A patient with recurrent colon cancer in the abdomen came in to see you urgently one day. She had been vomiting for 2 days and unable to tolerate anything orally. Plain x-ray of the abdomen showed intestinal obstruction and the CT scan also showed extensive peritoneal deposits of the recurrent colon cancer. The most likely diagnosis was intestinal obstruction secondary to the peritoneal cancer.
After rehydrating her with intravenous fluid infusion overnight, she felt better and you discussed the best treatment option with her. She was told that the best option was an operation to bypass the blockage. Alternatively, she could try to treat this conservatively with intestinal decompression with a tube placed into the stomach via the nose (called a naso-gastric tube) and taking nothing orally. The former would have a high chance of resolving the blockage and would allow her home in about 7 - 10 days. The latter, after several days of resting the intestine, may result in the intestine working sub-optimally and the patient may get discharged. However, she is very likely to be readmitted soon with a recurrence of the blockage. This would mean repeated hospital admissions.

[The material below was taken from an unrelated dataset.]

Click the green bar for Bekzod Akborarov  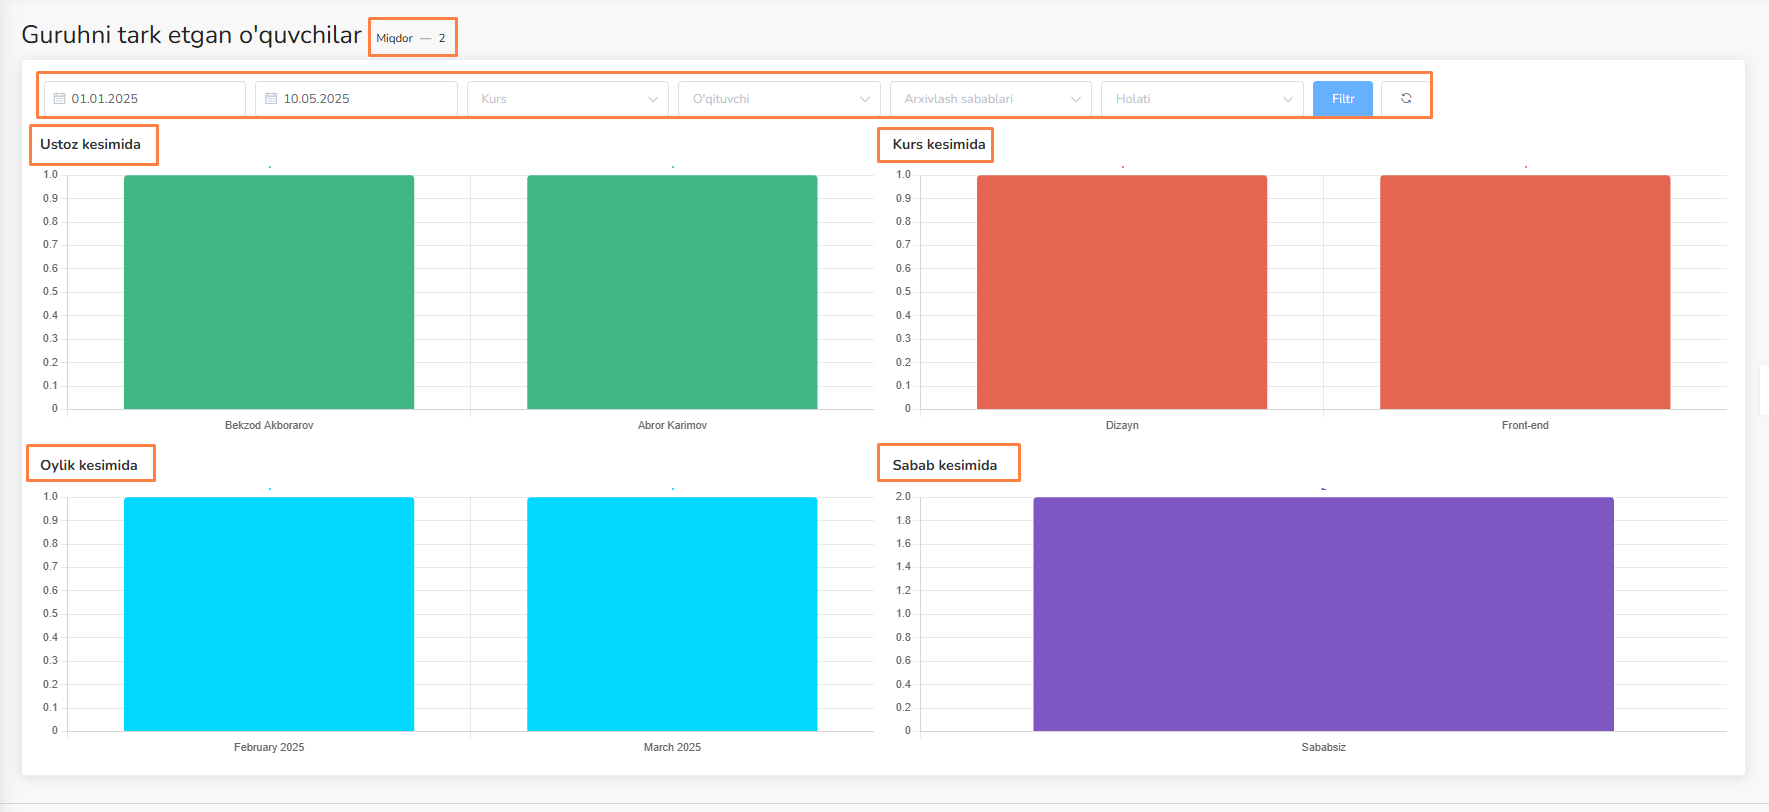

Which action would you take? Most patients would most likely choose surgery. However, this lady refused surgery. Why? It is because her previous surgeon had told her she should not or could not have anymore surgery for her recurrent colon cancer. She was also very keen to spend the least amount of time in hospital since she does not have much time left. Despite repeated explanation that the suggested surgery was to bypass the blockage and not to remove her inoperable cancer in the abdomen, and also the operation was to allow her to be discharged sooner and allow her to resume normal feeding at home, she was not prepared to have surgery. Over the next few days she was made more comfortable by decompressing her intestine via the naso-gastric tube. Subsequently she agreed to have a special X-ray study of the intestine to delineate the site of the obstruction. After showing the patient that the intestine was almost completely blocked, she relented and underwent the bypass operation.
The patient was perfectly right in her mind to refuse surgery because she was told further surgery was impossible. Would she have agreed to the bypass surgery sooner if her previous surgeon had warned her she might need future surgery for intestinal obstruction? Maybe, maybe not. Although surgery would shorten her overall hospital, she is unlikely to appreciate that fact in her state of mind then. In addition, for some, it may be the underlying fear that one might die after surgery that prevent one from considering the operation. In such cases, the patient has to be given time. The doctor can only support the patient until he / she is ready to reconsider. Eventually he / she will most likely come round to the idea of surgical intervention.